Every year when October runs out, several players are denied a happy ending to their stories, and their NBA dream vanishes in a moment. This happens when waived by a franchise after a training camp spent sweating blood to emerge from among the “desperate ballers” hoping to make the team. So, there are two different paths to follow: Go down to the D-League or CBA, score 20 or more points per game, catch and shoot any ball you can, and try to obtain a ten-day contract (at least) from a NBA team during the season; or cross the ocean, build a new career maybe less rich, but in some cases much more satisfying than one in the US.
Let’s see who may be looking into this window of opportunity right about now, starting with NBA-caliber players.
Justin Williams didn’t have huge numbers with Sacramento and Houston, but has demonstrated that he can stay 10 minutes on the floor thanks to toughness, defensive intensity and rebounding capacity (Williams averaged 4.4 in 12 minutes per game with the Kings two years ago). Salim Stoudamire and his talent need no explanation: Obviously it’s his out-of-control mind that keeps him playing below expectations. But remember, he’s Damon’s cousin, so he should have no problem in ever finding an NBA team.

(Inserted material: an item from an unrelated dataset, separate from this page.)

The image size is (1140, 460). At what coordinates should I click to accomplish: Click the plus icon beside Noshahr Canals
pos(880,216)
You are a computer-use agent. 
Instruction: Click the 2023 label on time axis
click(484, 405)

Comparisons between the former Hawks guard and Smush Parker are clear: Smush is crazy and he has been overpaid during the past seasons, but there’s no doubt about his value. David Harrison is another player endowed with a not-so-good relationship with the law. His body (213 cm, 125 kg) could allow him to dominate around the basket, but how badly does he want it? If nobody gives him a chance, the flight to Europe is ready for departure.

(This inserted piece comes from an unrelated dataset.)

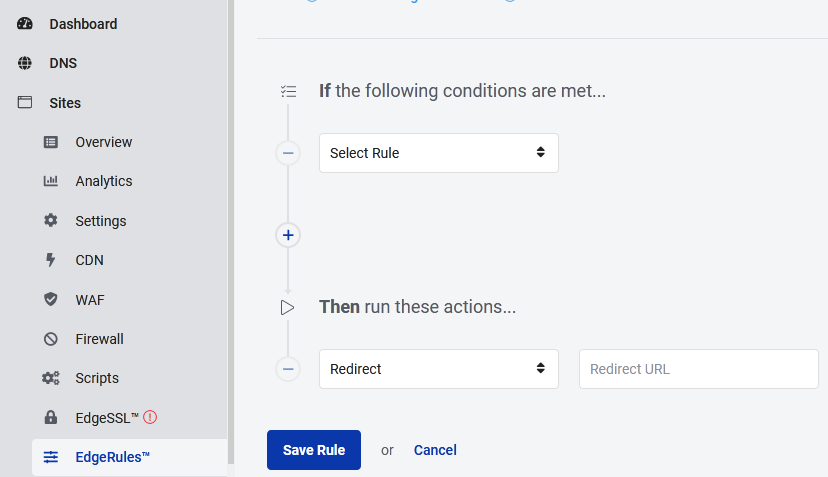Viewport: 828px width, 477px height.
Task: Click the Scripts gears icon
Action: point(51,378)
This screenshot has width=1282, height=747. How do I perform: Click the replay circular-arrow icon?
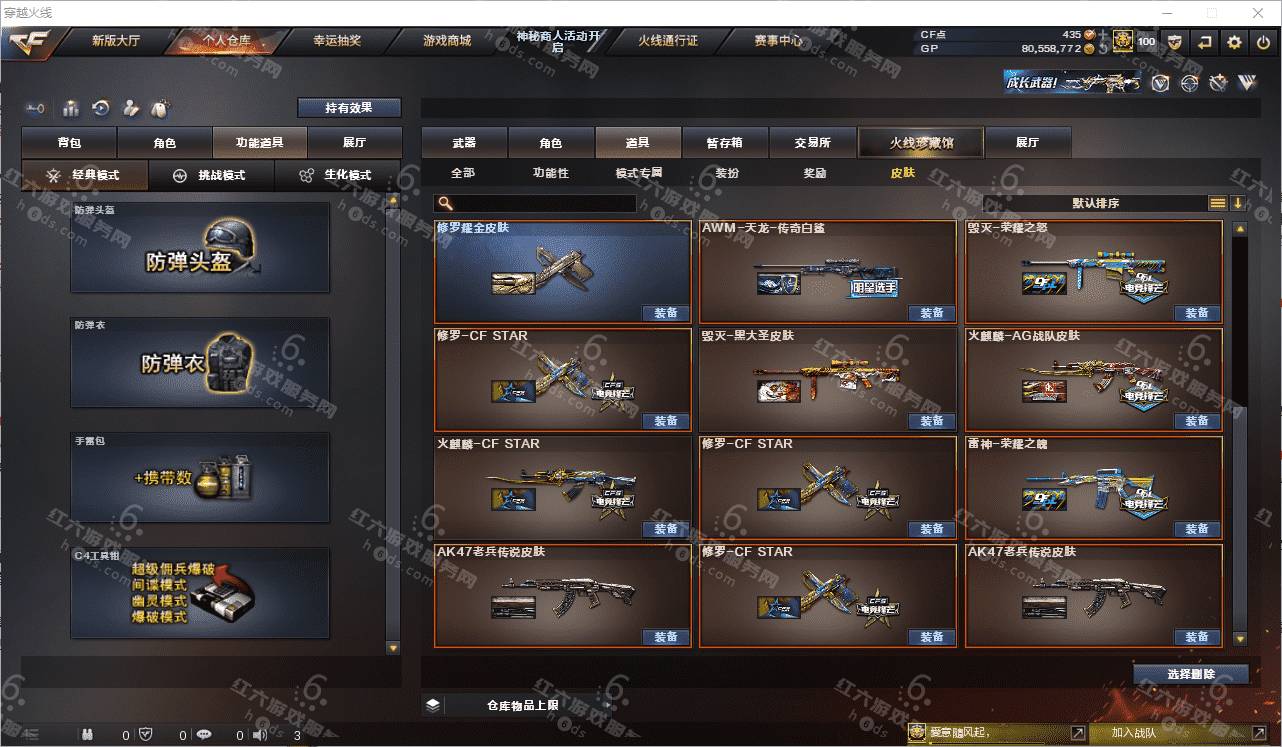101,108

In my opinion, it’s time for Jamal Sampson, Darryl Watkins and Awvee Storey to come to Europe, just to name a few who will never be more than role players. The same goes for Elton Brown and David Noel; by contrast, Chris Richard is too young and promising to leave the NBA world. Luke Jackson, Keith McLeod, Jelani McCoy and Adrian Griffin are NBA travellers, and somewhere there they’ll remain.
Patrick Ewing Jr. (say goodbye to New York!), Coby Karl, Dwayne Mitchell, Jamaal Tatum, Blake Ahearn, Dan Grunfeld, C.J. Giles, Cheyne Gadson, Gerry McNamara (what a disaster in Europe: paid $90,000 to play exactly one minute with Olimpiacos, then was terrific with Panionios and Ventspils), and Julius Hodge are strictly US minors material.

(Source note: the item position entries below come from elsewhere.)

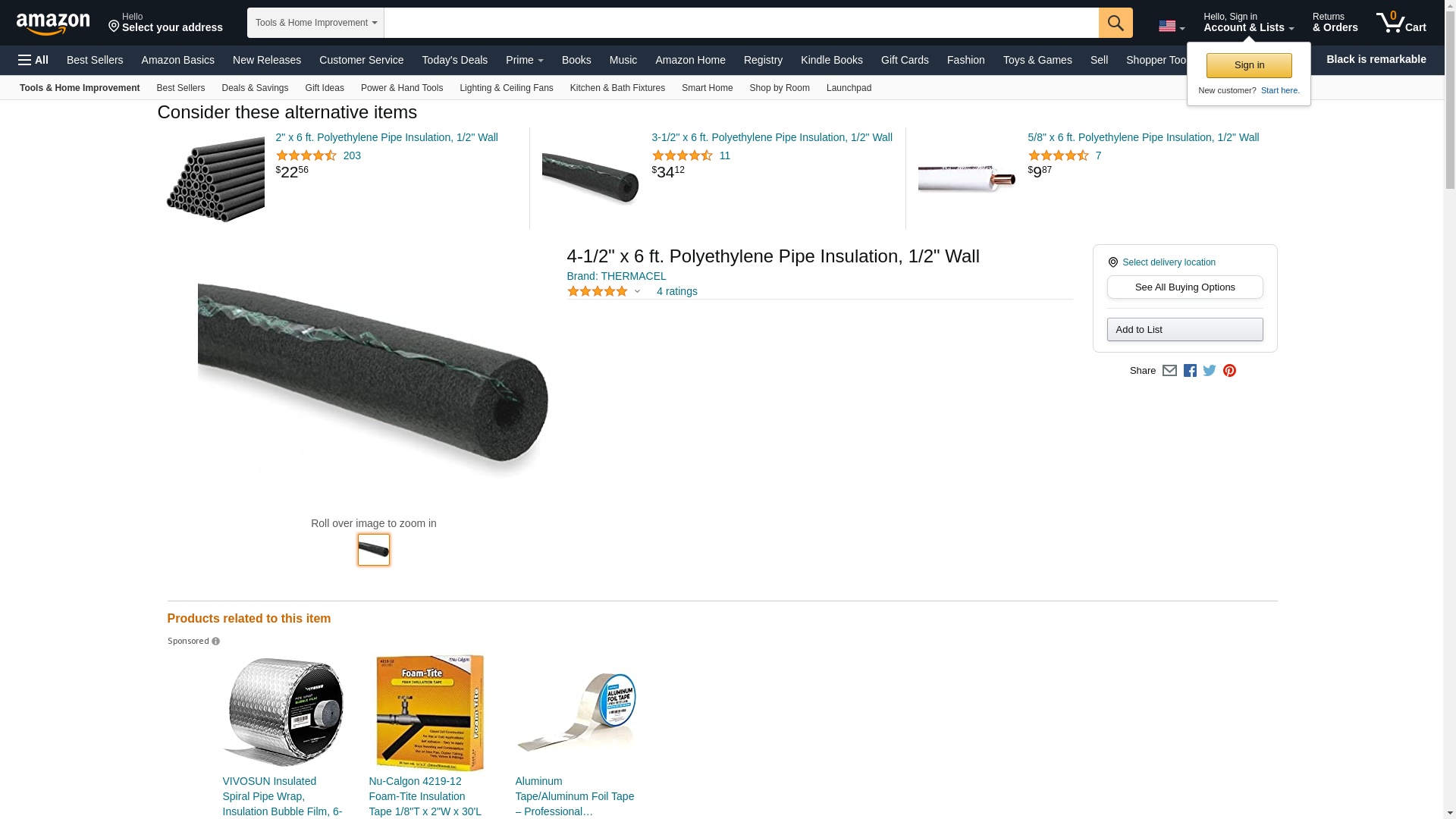The image size is (1456, 819).
Task: Select the pipe insulation image thumbnail
Action: (x=374, y=550)
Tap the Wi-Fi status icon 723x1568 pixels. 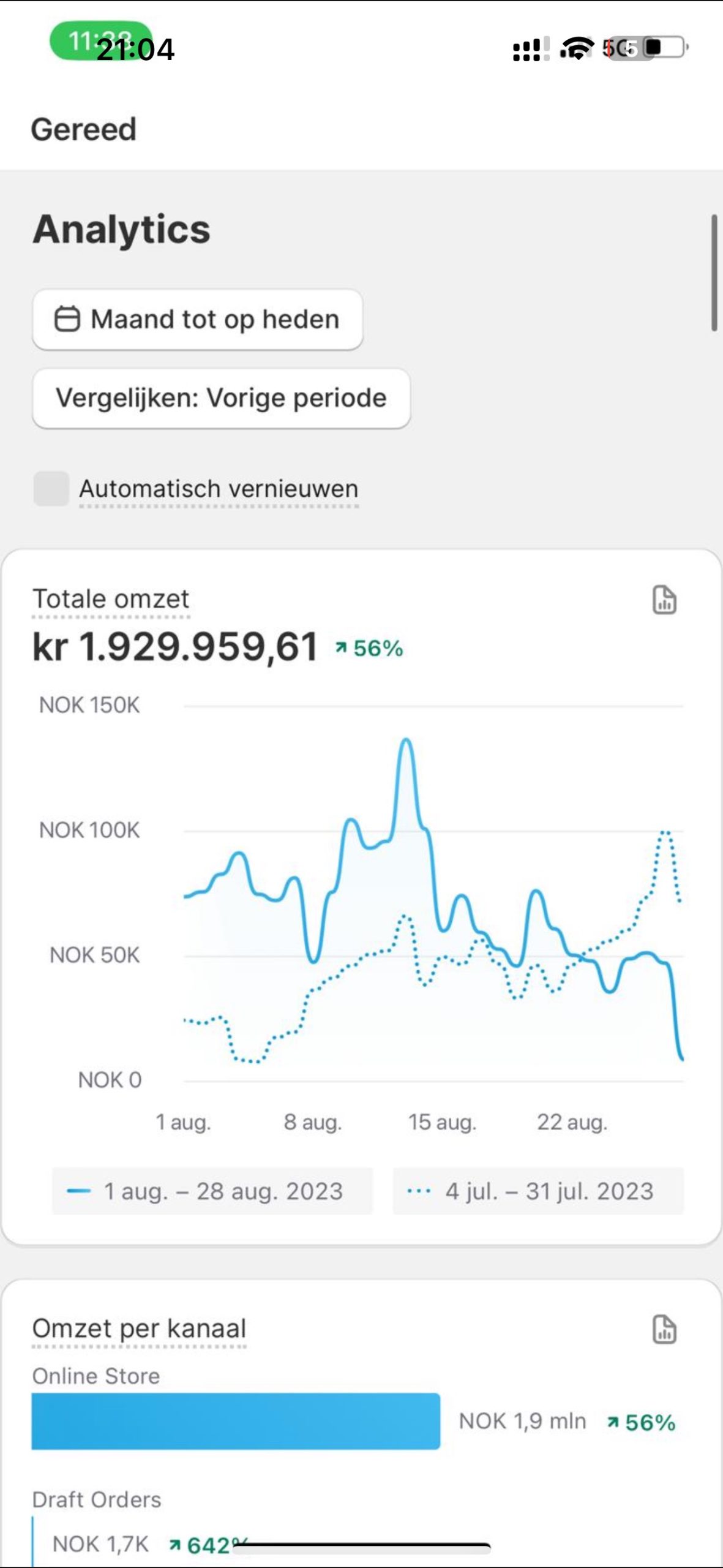pos(577,47)
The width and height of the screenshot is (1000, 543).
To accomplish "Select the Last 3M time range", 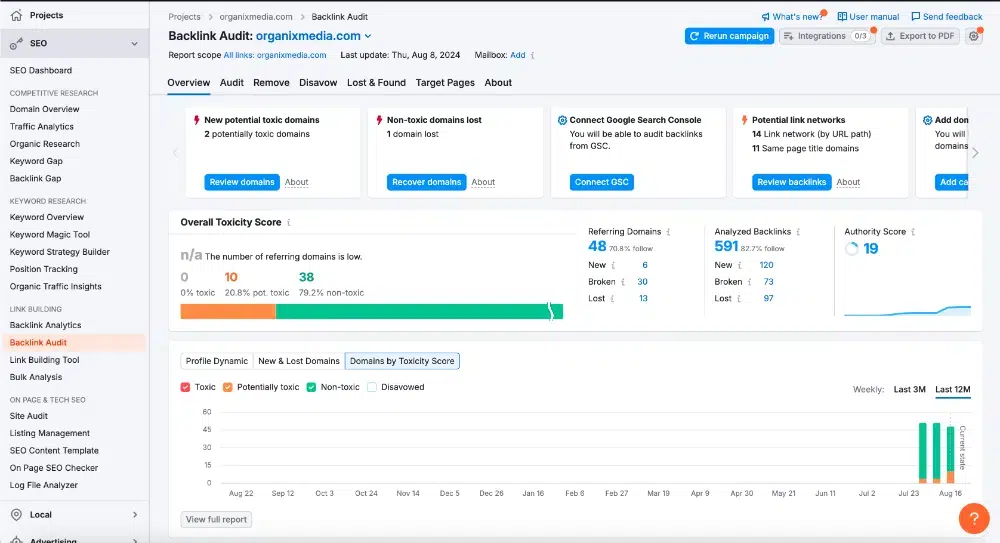I will [909, 389].
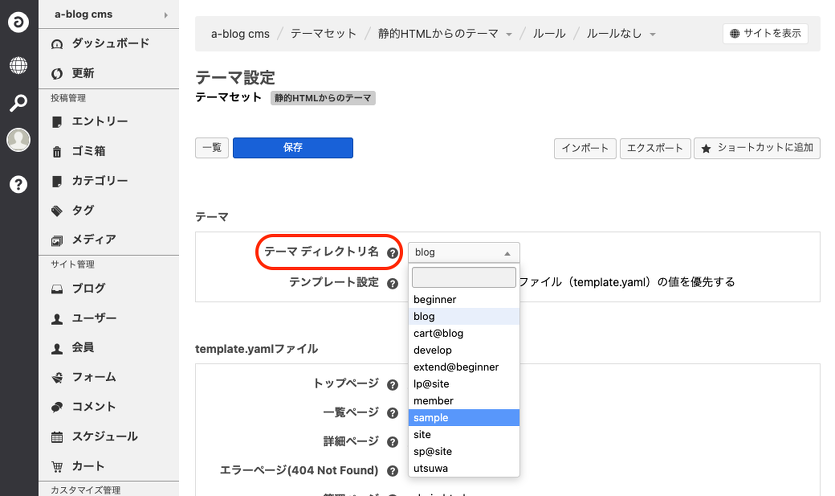This screenshot has height=496, width=835.
Task: Open the ダッシュボード menu item
Action: pos(110,43)
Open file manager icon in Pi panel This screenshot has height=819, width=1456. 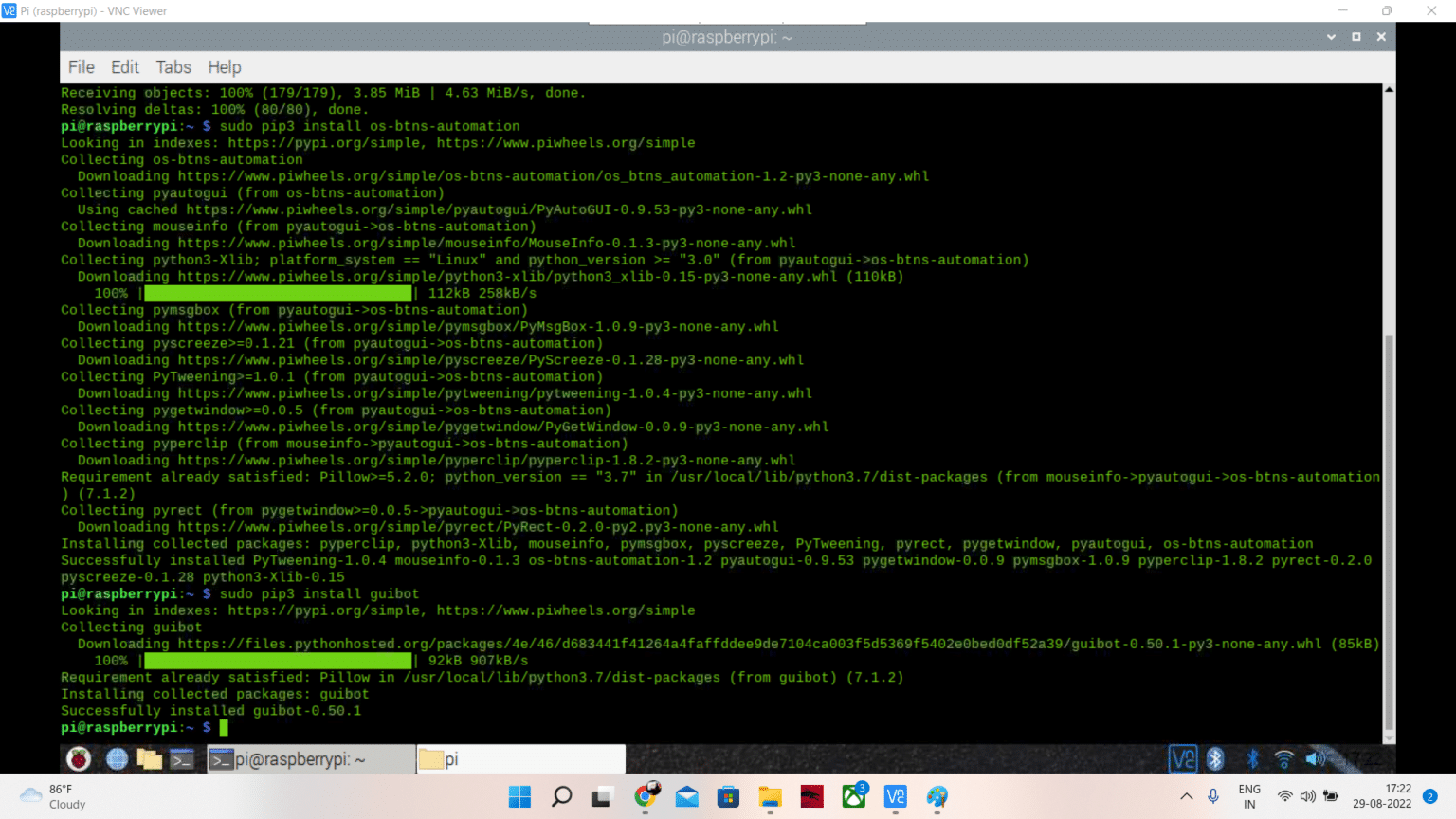149,758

Searching some interesting names for European leagues, Malik Hairston (a 6’6” all-arounder from Oregon who was the 48th overall pick in the last NBA draft) has both the scoring instincts and the physicality needed to be a factor not only in one halfcourt; David Padgett is a solid low-post player and comes from a winning team at Louisville; Nick Fazekas has signed with Oostende by now.
The remaining waivees are all Europe-experienced, many able to compete at the medium-level (Roger Powell is too inconsistent to elevate his grade, Mateen Cleaves is far from the metronome admired in the past, Derrick Byars is intriguing but his five months in Roanne were less than stellar, Curtis Sumpter is always injured), many ready to serve as solid substitutes on elite teams (Gabe Muoneke, Josh Davis, Jared Jordan, Devin Green, Eddie Basden), and others yet close to upgrading themselves to top-level play. Reyshawn Terry, Charles Gaines, Robert Hite: Choose one of this trio and you’ll see the team improve very, very quickly.